En un libro, cúmulo de historias fantasiosas y relatos difamatorios, extendido con un aparato de referencias pseudocientíficas para impresionar al vulgo, un panfleto que detesta la historia, cuyo autor quiere asumir el papel de acusador público contra el pontificado de Pío X y los servidores de su reinado, el cardenal Billot no podía dejar de recibir ultrajes. Uno no responde a tales insultos, a tales calumnias. Sólo hay que despreciarlos y abandonarlos a su vergüenza. Pero, para que sepamos hasta dónde pueden llegar los que se burlan de las exigencias de la verdad y la justicia, transcribimos la siguiente frase, pidiendo perdón al lector:
"… Escolástico obstinado y lógico intrépido, el P. Billot no pensaba (si es que eso es pensar) más que en silogismos, y no volvía a las cosas de este mundo sino para anatematizar la Revolución Francesa y proclamar que mientras quedara algo de esa obra satánica, no había nada que esperar en Francia para la restauración de la verdadera religión. El cardenal Billot siguió predicando el integrismo".
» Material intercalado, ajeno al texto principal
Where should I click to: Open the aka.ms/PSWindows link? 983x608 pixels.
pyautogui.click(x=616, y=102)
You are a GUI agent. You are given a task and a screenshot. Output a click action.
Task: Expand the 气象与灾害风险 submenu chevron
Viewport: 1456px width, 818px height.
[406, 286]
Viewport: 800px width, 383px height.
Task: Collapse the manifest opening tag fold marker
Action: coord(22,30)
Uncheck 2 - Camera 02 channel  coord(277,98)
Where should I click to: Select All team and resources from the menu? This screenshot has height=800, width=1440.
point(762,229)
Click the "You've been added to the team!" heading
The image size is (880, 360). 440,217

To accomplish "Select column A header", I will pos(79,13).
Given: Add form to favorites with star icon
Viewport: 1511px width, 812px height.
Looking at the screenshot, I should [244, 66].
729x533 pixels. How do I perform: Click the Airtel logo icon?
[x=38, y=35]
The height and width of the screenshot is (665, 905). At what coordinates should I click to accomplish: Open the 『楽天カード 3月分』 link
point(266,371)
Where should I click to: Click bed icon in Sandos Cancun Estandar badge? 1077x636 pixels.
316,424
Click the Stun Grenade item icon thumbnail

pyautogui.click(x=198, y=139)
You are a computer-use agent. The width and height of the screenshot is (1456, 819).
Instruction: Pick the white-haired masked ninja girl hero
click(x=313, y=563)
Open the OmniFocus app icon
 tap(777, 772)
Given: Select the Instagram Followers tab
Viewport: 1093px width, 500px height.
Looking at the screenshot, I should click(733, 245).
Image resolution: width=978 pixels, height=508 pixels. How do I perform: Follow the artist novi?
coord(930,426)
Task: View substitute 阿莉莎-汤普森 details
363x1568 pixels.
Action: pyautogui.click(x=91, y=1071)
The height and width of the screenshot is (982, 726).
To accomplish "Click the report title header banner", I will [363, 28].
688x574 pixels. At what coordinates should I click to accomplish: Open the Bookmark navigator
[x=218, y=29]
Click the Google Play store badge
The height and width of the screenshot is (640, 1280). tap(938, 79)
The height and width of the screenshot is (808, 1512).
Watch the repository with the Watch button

Tales ataques magnifican a
los que intentan herir, y, de hecho, el jansenista Nicolas Fontaine, fugitivo
de Port-Royal y de la Bastilla, al convertirse en modernista, no aprendió a
calumniar con arte[1].
Los calumniadores se cansan y
la admiración permanece: "El Eminentísimo Cardenal Billot, honor de la
Iglesia y de Francia" (Carta dirigida a Mons. Sevin, Arzobispo de
Lyon, con motivo del Congreso de Jurisconsultos Católicos de 1913).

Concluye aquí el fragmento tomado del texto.